Brennan Center for Justice had this article by Marina Pino published. Here is an excerpt:
Ahead of the 13th anniversary of the Supreme Court’s Citizens United decision last Saturday, Washington was rocked by two different campaign finance scandals. On the surface, Rep. George Santos (R-NY) and former FTX CEO Sam Bankman-Fried appear to have committed extraordinary and isolated incidents of misconduct. Yet their improprieties reveal the deficiencies within our campaign finance system that can be traced back — at least in part — to the Court’s problematic jurisprudence.

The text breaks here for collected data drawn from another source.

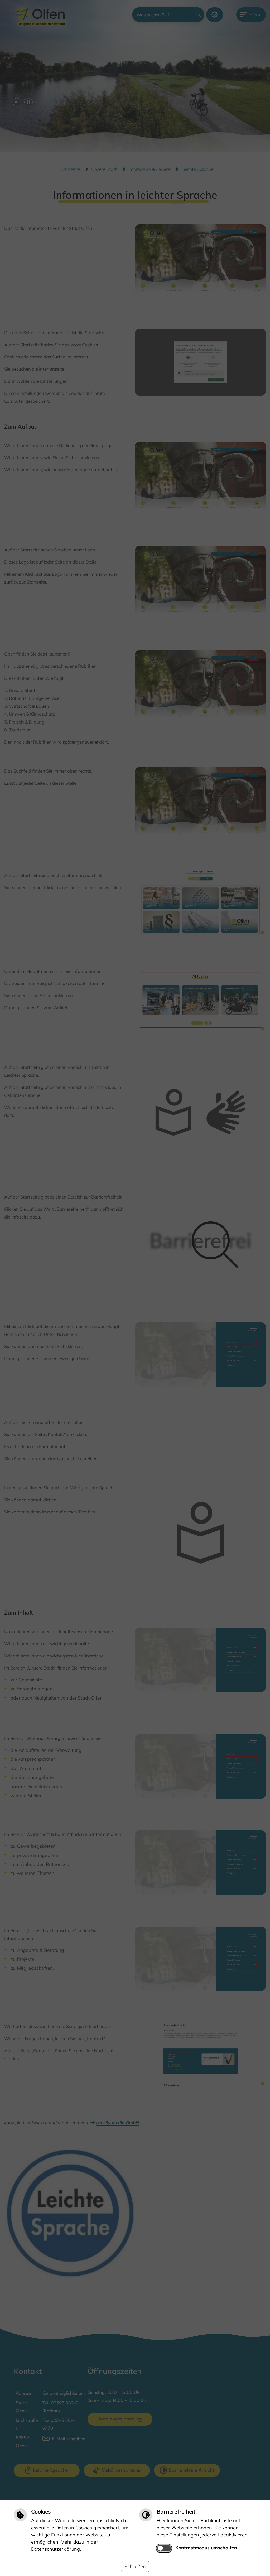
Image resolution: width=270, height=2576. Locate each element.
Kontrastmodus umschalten (206, 2547)
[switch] (164, 2548)
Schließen (135, 2566)
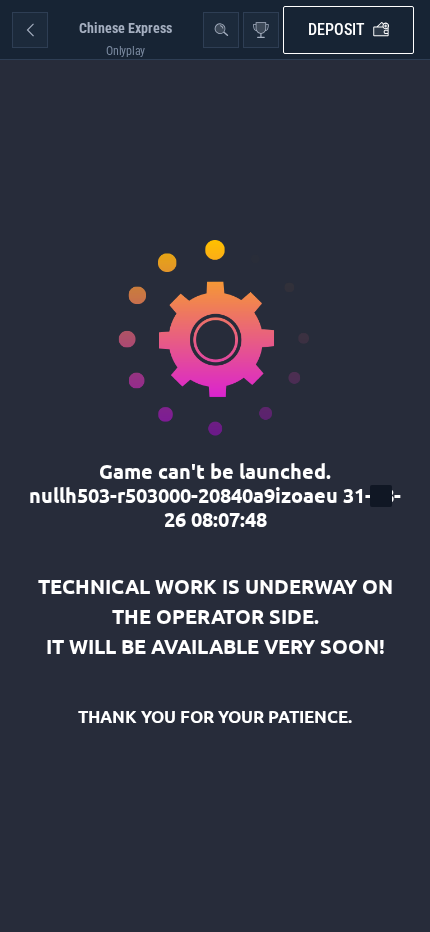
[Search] (221, 30)
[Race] (261, 30)
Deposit (336, 29)
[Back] (30, 30)
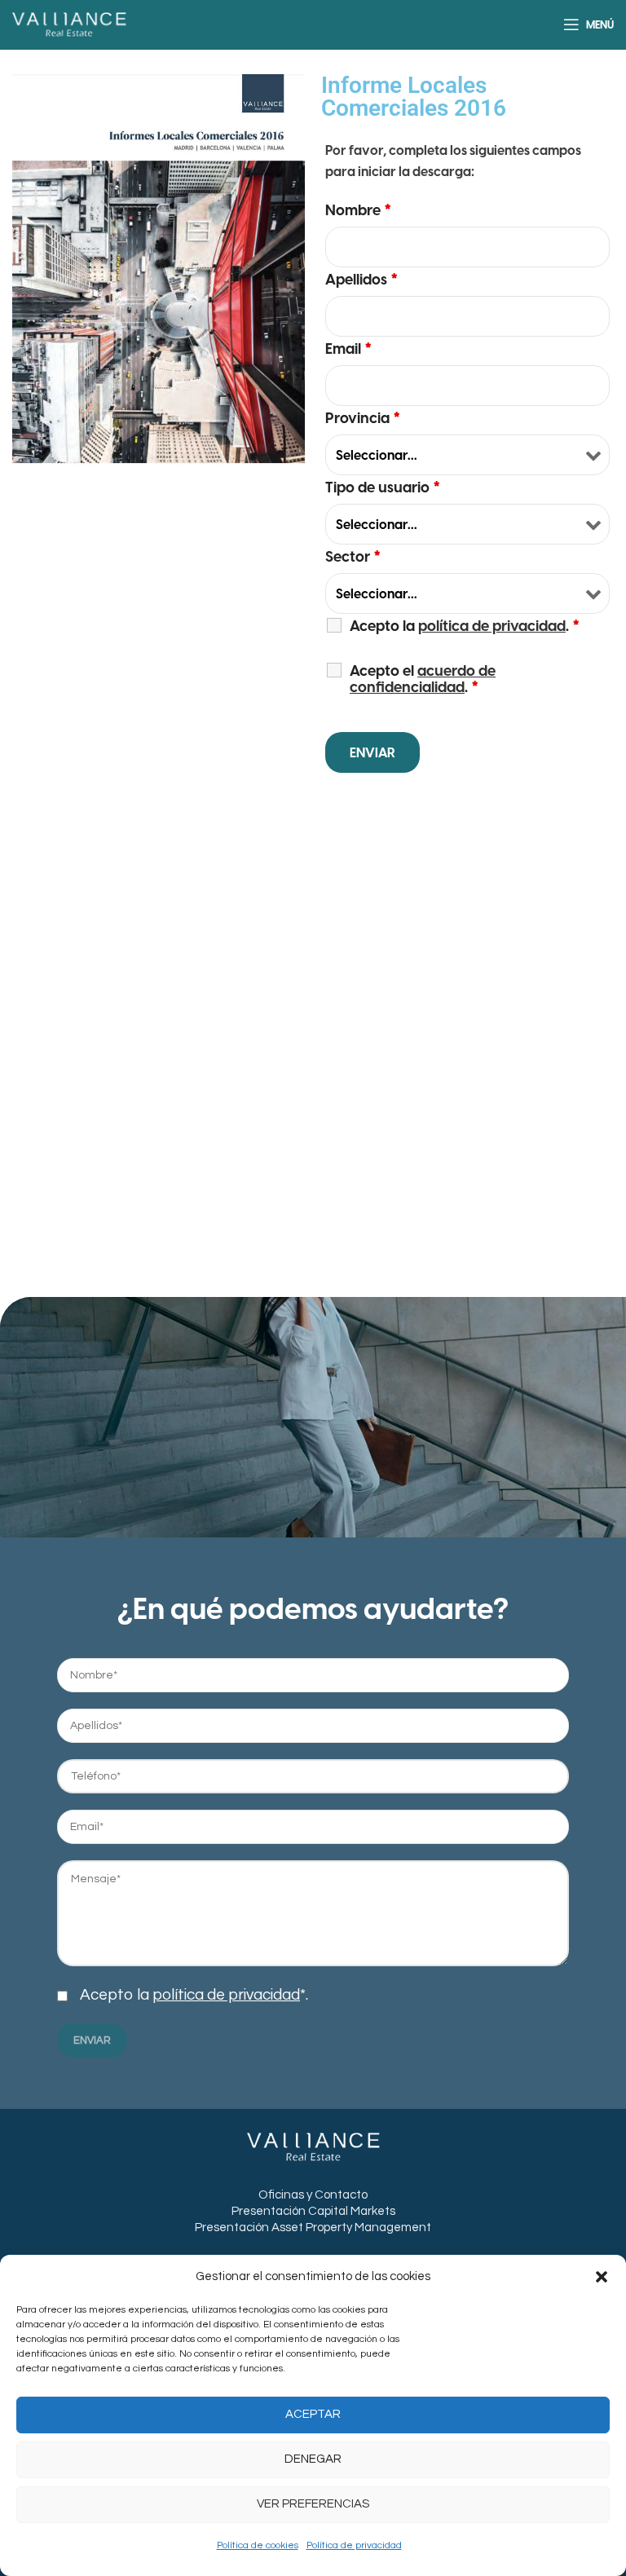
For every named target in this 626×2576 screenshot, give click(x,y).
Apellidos (361, 279)
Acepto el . (423, 679)
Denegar (313, 2459)
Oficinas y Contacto (313, 2195)
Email (348, 349)
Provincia (362, 418)
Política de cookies (257, 2545)
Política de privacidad (354, 2545)
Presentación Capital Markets (313, 2211)
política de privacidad (226, 1995)
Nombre (358, 210)
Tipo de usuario (382, 487)
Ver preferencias (313, 2504)
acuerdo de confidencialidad (423, 679)
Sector (353, 557)
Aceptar (313, 2414)
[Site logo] (69, 23)
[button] (601, 2277)
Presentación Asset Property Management (313, 2227)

Santos has been dogged by scandal following revelations that he lied to voters about his background and life story. Discovery of those falsehoods has in turn led to questions about where Santos raised his campaign money, including the origin of a $705,000 personal loan he made to his campaign, after only reporting $55,000 in income in 2020.
Candidates are allowed to give or loan their campaigns unlimited sums thanks to the Supreme Court’s Buckley v. Valeo decision in 1976, which struck down most campaign spending limits. The Court reasoned that candidates have a First Amendment right to “vigorously and tirelessly” advocate for their own election. The Court doubled down on this reasoning in 2008 in Davis v. FEC, finding that even indirect burdens on self-funders were unconstitutional — in that case, a provision of McCain-Feingold that allowed their opponents to raise more money.